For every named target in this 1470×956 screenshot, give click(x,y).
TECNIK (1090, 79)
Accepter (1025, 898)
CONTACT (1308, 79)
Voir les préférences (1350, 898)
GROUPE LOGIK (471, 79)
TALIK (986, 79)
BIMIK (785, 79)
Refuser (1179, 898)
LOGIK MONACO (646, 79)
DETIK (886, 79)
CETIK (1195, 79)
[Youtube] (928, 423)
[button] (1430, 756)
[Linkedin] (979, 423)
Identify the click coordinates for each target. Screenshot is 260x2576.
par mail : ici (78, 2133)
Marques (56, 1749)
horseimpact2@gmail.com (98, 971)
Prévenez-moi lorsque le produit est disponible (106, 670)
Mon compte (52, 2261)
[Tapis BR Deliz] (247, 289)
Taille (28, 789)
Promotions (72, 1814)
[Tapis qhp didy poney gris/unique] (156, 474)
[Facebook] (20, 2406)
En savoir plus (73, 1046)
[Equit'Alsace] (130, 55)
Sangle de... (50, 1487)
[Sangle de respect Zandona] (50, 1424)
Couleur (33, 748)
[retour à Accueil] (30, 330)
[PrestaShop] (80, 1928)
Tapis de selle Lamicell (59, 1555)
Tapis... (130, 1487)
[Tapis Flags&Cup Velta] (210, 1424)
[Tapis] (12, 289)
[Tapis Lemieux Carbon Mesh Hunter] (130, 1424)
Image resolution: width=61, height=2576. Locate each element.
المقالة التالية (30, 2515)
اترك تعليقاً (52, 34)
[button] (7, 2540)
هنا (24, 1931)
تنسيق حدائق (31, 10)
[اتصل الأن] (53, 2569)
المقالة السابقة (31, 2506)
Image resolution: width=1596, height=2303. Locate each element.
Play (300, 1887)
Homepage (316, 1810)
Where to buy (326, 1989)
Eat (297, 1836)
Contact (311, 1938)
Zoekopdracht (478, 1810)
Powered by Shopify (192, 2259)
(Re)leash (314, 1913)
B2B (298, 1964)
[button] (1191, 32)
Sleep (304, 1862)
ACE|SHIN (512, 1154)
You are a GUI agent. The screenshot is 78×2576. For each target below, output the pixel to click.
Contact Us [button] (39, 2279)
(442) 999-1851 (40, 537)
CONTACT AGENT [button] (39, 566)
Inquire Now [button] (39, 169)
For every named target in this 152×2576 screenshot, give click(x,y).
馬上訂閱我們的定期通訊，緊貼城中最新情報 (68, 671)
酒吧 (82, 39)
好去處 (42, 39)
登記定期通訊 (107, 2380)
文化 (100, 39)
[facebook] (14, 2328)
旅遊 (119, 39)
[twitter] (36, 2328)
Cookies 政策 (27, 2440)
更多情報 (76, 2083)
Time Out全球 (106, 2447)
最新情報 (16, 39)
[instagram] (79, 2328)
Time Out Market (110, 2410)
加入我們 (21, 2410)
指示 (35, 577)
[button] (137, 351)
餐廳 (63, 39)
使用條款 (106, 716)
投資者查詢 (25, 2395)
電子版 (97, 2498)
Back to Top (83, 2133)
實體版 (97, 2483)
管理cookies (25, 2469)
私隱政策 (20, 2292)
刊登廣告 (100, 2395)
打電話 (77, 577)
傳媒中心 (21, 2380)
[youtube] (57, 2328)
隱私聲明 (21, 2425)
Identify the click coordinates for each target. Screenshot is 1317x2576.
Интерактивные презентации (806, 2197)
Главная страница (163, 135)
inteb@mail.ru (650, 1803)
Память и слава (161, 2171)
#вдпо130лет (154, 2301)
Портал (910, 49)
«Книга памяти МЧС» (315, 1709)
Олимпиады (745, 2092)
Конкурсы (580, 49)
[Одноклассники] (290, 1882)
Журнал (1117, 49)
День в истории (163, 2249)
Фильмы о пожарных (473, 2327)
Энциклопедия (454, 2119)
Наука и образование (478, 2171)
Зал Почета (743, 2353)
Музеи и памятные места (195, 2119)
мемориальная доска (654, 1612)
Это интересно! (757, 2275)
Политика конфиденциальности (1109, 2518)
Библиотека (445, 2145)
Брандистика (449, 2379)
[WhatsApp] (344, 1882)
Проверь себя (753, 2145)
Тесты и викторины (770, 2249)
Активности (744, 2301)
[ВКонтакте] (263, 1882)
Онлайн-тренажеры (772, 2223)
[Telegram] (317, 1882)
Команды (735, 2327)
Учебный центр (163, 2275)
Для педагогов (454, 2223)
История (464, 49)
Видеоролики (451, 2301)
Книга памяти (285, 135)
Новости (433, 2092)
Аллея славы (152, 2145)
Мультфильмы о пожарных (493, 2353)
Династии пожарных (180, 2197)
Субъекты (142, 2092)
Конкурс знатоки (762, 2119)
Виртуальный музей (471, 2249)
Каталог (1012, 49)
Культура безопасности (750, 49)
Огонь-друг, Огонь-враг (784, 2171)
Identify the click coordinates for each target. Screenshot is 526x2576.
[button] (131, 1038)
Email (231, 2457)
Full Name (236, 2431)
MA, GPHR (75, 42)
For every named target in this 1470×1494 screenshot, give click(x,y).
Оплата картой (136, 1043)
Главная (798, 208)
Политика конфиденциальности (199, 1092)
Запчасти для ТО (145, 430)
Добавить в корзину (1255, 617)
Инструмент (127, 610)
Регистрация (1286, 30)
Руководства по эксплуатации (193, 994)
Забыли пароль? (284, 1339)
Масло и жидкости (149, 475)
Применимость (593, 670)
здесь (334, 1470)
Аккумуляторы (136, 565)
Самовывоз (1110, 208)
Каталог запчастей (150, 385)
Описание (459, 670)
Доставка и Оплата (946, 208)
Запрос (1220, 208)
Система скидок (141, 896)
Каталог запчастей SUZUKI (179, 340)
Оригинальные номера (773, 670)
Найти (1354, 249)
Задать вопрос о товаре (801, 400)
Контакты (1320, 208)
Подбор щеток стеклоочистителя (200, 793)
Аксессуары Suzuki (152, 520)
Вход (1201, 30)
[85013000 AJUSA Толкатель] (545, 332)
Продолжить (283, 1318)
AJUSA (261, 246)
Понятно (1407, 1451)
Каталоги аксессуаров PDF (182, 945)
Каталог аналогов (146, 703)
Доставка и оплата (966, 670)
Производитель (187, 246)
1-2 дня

+ + + + +

Activity: Could you return exactly the stretch of the data above that starts at the line with "Главная страница (163, 135)" and ends at the line with "День в истории (163, 2249)", both lines included?

Reply to the task:
Главная страница (163, 135)
inteb@mail.ru (650, 1803)
Память и слава (161, 2171)
#вдпо130лет (154, 2301)
Портал (910, 49)
«Книга памяти МЧС» (315, 1709)
Олимпиады (745, 2092)
Конкурсы (580, 49)
[Одноклассники] (290, 1882)
Журнал (1117, 49)
День в истории (163, 2249)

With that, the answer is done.